Metformin was introduced over 60 years ago and remains standard of care in the initial treatment of type 2 diabetes. The American Diabetes Association and the American College of Physicians recommend prescribing metformin for all newly diagnosed patients with type 2 diabetes before trying any other drug based on its effectiveness, low cost, minimal side effects, and long-term safety profile. Beyond its well-established beneficial effects on glucose metabolism in diabetes, there is evidence that metformin may have a protective effect against particular cancers, cardiovascular disease, and certain degenerative processes associated with aging. Despite its long history of use and extensive research, there has been no unified understanding of its mechanism of action until now.

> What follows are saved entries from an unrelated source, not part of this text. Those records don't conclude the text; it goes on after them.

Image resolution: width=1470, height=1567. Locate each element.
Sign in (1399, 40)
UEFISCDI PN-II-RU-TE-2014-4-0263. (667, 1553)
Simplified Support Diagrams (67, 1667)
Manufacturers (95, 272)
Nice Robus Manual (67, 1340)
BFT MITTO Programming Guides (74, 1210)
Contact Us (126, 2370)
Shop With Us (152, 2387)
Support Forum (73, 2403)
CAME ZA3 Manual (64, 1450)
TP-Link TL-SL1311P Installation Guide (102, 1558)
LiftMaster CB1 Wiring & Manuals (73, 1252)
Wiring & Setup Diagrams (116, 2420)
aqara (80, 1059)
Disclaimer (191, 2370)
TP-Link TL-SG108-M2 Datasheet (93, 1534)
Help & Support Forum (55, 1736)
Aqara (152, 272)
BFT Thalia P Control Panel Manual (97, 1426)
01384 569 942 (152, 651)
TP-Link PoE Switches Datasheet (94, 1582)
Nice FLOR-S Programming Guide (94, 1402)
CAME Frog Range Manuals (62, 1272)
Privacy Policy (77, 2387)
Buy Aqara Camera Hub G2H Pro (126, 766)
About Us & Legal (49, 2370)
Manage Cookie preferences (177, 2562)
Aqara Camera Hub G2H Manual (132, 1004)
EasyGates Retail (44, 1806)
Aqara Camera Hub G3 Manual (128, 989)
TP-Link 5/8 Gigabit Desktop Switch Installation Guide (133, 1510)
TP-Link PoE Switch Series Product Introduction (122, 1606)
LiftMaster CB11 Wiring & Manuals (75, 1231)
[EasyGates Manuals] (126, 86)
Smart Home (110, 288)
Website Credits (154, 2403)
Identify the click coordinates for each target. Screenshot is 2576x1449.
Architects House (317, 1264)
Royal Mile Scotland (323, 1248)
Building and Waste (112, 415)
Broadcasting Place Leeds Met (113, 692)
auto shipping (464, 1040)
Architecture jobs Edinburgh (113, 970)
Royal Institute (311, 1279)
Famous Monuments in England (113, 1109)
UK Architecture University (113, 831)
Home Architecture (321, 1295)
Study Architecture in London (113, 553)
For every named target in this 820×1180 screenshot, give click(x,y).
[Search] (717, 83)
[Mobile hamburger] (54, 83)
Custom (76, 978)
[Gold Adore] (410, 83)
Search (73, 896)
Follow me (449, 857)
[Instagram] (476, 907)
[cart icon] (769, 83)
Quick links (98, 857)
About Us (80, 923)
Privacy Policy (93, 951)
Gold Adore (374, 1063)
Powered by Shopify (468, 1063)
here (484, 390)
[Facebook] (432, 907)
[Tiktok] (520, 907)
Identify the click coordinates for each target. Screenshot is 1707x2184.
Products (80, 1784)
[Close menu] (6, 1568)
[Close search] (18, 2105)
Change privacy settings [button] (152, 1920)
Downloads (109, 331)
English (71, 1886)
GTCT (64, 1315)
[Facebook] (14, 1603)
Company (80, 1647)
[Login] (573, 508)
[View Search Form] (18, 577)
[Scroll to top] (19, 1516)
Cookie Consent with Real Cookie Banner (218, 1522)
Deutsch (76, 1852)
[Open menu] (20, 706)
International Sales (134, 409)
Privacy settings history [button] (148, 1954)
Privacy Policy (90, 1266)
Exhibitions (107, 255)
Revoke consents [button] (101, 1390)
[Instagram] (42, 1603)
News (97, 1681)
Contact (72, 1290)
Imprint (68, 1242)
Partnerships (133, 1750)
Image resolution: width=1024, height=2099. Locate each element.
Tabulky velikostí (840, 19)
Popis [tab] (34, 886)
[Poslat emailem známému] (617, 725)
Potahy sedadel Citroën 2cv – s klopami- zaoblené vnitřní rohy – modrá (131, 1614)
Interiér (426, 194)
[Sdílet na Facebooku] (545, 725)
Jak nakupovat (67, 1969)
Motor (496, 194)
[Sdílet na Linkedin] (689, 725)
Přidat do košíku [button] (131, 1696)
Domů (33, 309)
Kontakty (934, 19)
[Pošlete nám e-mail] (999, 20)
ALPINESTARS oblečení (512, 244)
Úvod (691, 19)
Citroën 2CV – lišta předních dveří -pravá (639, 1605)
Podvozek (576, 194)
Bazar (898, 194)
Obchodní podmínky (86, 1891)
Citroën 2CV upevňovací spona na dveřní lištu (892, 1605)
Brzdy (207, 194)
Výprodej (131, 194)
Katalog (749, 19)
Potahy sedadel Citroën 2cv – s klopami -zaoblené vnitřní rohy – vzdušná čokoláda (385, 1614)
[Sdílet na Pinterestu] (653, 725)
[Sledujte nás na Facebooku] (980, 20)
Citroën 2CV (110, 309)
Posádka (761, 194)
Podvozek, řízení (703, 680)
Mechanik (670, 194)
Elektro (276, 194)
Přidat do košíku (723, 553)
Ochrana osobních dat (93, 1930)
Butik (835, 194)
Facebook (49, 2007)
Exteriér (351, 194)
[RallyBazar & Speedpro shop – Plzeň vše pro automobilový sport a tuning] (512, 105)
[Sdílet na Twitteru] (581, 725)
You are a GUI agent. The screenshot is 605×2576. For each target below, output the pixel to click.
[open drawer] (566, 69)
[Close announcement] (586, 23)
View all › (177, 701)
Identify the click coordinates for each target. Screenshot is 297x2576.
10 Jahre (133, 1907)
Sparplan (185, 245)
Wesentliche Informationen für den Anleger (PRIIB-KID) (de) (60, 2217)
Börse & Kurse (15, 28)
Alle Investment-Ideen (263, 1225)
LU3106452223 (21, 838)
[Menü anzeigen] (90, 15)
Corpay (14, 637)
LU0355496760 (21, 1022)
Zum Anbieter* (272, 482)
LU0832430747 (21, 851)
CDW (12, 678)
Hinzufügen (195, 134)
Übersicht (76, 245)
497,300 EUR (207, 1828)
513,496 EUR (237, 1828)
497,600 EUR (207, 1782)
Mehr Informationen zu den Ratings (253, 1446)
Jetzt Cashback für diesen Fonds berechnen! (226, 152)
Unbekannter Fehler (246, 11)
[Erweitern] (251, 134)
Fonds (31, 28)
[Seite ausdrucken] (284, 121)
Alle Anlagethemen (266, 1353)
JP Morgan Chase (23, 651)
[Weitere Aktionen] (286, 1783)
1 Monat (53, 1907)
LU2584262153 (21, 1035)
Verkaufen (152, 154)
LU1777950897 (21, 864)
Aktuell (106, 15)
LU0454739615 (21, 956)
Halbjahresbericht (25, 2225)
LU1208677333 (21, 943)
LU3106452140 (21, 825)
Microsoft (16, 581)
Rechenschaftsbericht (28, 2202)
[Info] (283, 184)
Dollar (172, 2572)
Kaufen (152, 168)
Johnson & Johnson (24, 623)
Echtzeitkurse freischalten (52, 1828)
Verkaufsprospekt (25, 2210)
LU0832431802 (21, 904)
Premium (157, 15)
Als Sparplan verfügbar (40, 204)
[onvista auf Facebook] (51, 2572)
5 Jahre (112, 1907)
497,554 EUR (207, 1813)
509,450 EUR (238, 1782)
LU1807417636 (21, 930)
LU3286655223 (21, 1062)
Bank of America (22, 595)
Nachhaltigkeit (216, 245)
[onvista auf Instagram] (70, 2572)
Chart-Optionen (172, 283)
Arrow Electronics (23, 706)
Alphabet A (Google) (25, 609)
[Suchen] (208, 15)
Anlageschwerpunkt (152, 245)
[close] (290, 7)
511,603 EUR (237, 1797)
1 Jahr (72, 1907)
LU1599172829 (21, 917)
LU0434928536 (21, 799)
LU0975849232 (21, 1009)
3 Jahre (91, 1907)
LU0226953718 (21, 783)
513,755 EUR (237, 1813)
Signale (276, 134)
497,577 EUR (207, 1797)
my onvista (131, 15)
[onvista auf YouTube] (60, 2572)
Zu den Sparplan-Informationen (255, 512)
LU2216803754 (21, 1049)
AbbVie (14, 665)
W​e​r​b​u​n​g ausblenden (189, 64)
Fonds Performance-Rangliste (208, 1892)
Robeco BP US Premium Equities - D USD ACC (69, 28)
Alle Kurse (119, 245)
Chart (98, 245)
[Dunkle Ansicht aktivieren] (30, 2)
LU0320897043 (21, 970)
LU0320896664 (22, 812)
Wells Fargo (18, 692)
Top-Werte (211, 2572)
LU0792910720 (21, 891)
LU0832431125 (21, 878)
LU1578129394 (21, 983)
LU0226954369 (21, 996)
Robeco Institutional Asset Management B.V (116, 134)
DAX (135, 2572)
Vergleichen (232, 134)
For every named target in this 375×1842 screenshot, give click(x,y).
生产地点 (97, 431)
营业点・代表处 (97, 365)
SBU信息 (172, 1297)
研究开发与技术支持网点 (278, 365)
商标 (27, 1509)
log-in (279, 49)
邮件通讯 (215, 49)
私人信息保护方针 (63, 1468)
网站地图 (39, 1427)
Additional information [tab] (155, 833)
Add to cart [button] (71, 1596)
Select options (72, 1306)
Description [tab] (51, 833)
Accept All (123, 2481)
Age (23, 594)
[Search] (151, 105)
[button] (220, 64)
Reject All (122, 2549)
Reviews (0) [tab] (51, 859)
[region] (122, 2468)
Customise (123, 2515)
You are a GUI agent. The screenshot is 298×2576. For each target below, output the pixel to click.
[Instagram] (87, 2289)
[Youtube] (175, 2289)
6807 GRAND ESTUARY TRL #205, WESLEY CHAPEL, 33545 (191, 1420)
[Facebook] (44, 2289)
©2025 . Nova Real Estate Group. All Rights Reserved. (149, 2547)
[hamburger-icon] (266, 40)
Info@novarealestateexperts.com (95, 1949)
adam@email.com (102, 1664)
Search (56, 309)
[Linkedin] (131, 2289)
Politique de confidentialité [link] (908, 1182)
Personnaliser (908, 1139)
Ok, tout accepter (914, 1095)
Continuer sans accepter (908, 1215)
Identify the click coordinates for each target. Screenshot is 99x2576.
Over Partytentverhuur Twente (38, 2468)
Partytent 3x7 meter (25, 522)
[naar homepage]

Recent work published in G3: Genes, Genomes, Genetics by Dr. Xiyan Li, Dr. Xin Wang, and senior author Dr. Michael Snyder, Professor and Chair of the Department of Genetics at Stanford University, supports a unifying framework for metformin effects based on direct interaction with heme-containing and other porphyrin-containing groups. The researchers first used yeast to begin to elucidate the mechanism of metformin. Then in an elegant series of experiments, they extended their findings by studying the effects of metformin in primary human red blood cells, liver cells, a proliferative myelogenous cell line, and a simple cell-free system.
"The awesome power of yeast genetics helped illuminate the mechanism of action of a commonly used drug, whose mechanism of action was unknown," said Dr. Brenda Andrews, Editor-in-Chief of G3 and Professor at University of Toronto.
The researchers found that metformin reduced heme levels in proliferating cells that were capable of heme synthesis and helped preserve heme in cells that were unable to produce heme. Furthermore, they found that metformin reduced loss of ferrous heme in red blood cells due to spontaneous oxidation. The authors speculated that given the high metformin dose required for clinical effect and high abundance of hemoproteins, metformin effects might be mediated through direction interaction with heme. In a cell-free system, they demonstrated that metformin suppresses heme oxidation and enzyme activity in three protein scaffolds: cytochrome c, myoglobin and hemoglobin at concentrations suggestive of a direct effect. Finally they showed that metformin also inhibited NADPH cytochrome c reductase and decreased cytochrome c reduction at levels suggesting a direct effect on heme reduction.
This study is the first to describe a unified mechanistic framework for metformin based on direct effects on the redox equilibrium of heme and heme-like molecules. This framework suggests new avenues for investigation and may help guide clinical applications in the treatment of diabetes and other diseases.
This work was funded by NIH and CIRM grants.